Saturday, August 27, 2011

Building a better password

[I've updated this post slightly to reflect the back-of-the-envelope calculation in this post suggesting that 100 bits of entropy is probably more reasonable than my original statement that 48 bits was "not bad".  Under the assumptions in that post, a 48-bit password would take on the order of microseconds to crack --D.H. Feb 2020]

I've recently complained about the irritating nature of the password strength checkers that have been popping up everywhere, so I feel obliged at least to try to analyze the problem and offer solutions.  This is leaving aside the question of whether password authentication is a useful approach at all.

Fundamentally the real measure of password strength is how many passwords you'd expect to have to guess in order to get the right one.  A more formal version of this is the notion of bits of entropy.  If you had a list of all possible passwords in your scheme, I could identify any particular one so long as I could get answers to a series of yes/no questions, for example:  "Is it in the first half of the list or the last?",   "Is it in the first half of that half or the last?" and so forth.  The number of such questions I need is the number of bits of entropy.  Twenty questions means twenty bits, etc..

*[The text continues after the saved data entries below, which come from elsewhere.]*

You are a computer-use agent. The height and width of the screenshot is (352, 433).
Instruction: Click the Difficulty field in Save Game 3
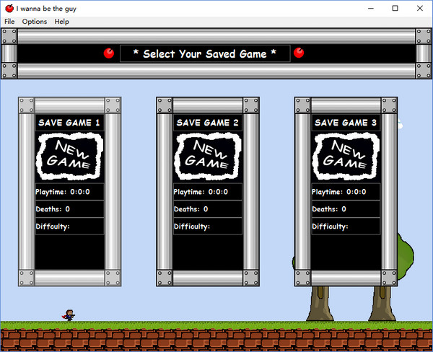coord(346,226)
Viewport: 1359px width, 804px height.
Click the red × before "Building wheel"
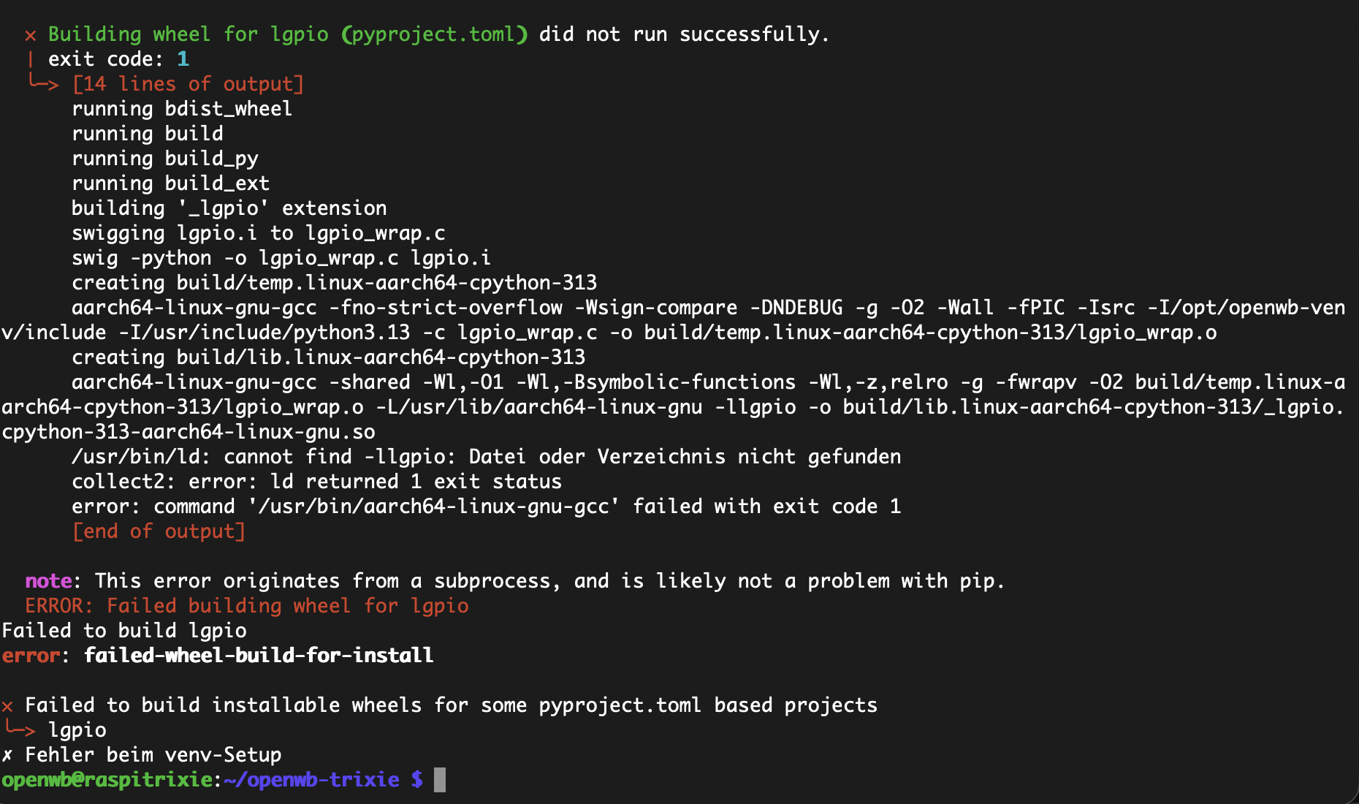point(31,35)
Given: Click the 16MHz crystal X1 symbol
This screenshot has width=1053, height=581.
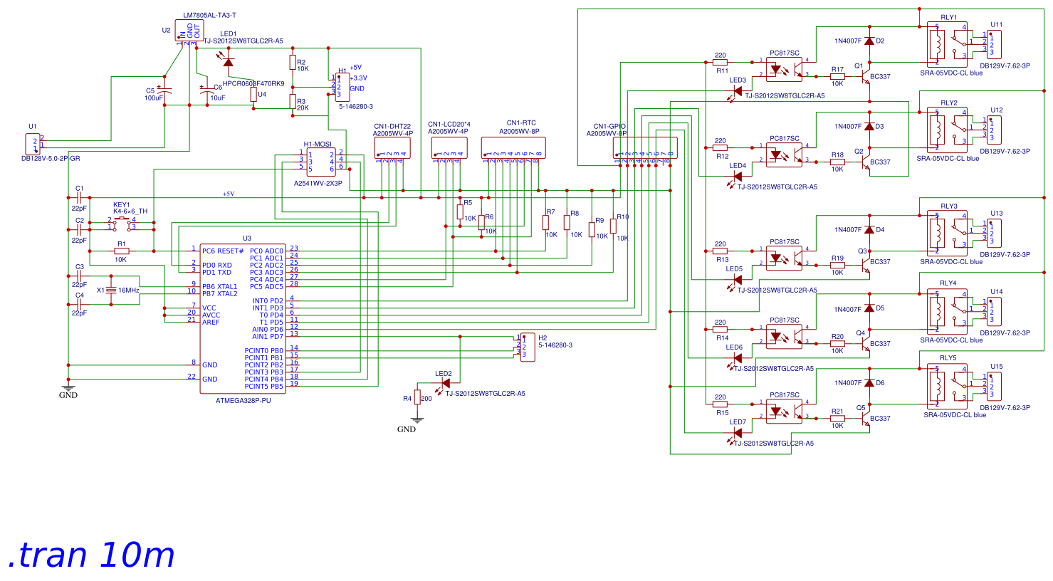Looking at the screenshot, I should point(110,290).
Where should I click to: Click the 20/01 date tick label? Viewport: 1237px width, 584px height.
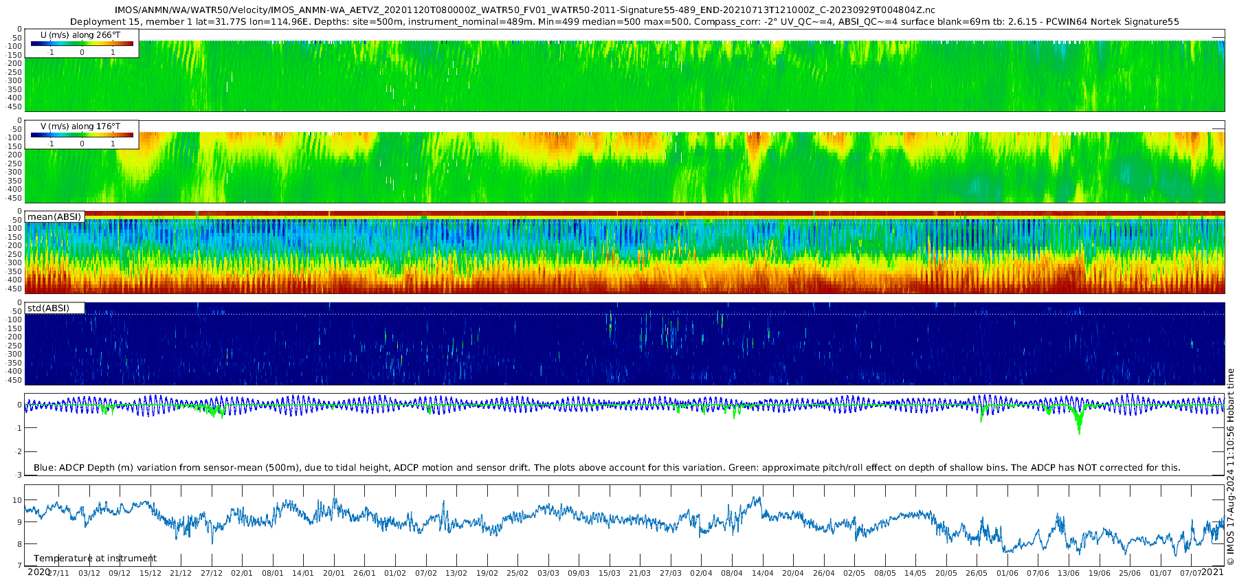click(x=333, y=573)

If I know that your password is either "0" or "1", you have exactly one bit of entropy.  If I know it's an uppercase letter, lowercase letter, digit, "$" or "%", there are 64 possibilities, so you have 6 bits of entropy.  If I know it's two such characters, you have 12 bits, and if it's seventeen such characters you have 102 bits, which is not too bad.  Someone trying to guess your password would have to guess about two thousand billion billion billion passwords, on average, before stumbling on yours.  That may seem like a lot, but keep in mind that the current network of Bitcoin miners can try on the order of a hundred thousand billion billion hashes -- roughly the same problem as guessing a password -- every second.

[Don't assume that guessing a password requires typing it in to the same text box you have to use.  If someone steals the right data from your service provider, they can throw as much computing power as they've got at guessing the passwords.  Quite possibly they'll be happy enough just to try a few thousand weak passwords for each account, since that will crack depressingly many, but attacks like running through the OED with simple substitutions of letters for numbers are absolutely feasible as well, even on fairly ordinary hardware.]

This is assuming that you picked eight characters at random.  If I knew instead that your password was either "F1%ldN0t3$" or "sasssafras" (maybe I'd watched you read your password off a piece of paper with only those two words on it but couldn't quite see which you were typing), then you have only a single bit of entropy, even though both passwords are not just eight but ten characters long and one has plenty of non-letters.

More realistically, if I knew you'd picked an uncommon English word and maybe changed some of the letters to numbers, you'd have somewhere around two dozen bits of entropy.  That's not nothing, but keeping in mind that each added bit doubles the number of passwords a cracker has to try, it's nearly a billion billion billion times weaker than the 102-bit scheme above.

The fundamental flaw of password strength checkers is that they can only look at the password you gave them.  They have no idea what other possible passwords you might have chosen.  The assumption is that if you're forced to jump through enough hoops you'll be forced to expand your parameters, but in fact it's possible to generate passwords in a secure manner using only letters, and or to generate them insecurely in a way that will still satisfy any strength checker out there.  Which is why I half-grimace, half-laugh when I see the "password strength indicator" jump from "poor" to "great" as soon as I type a number.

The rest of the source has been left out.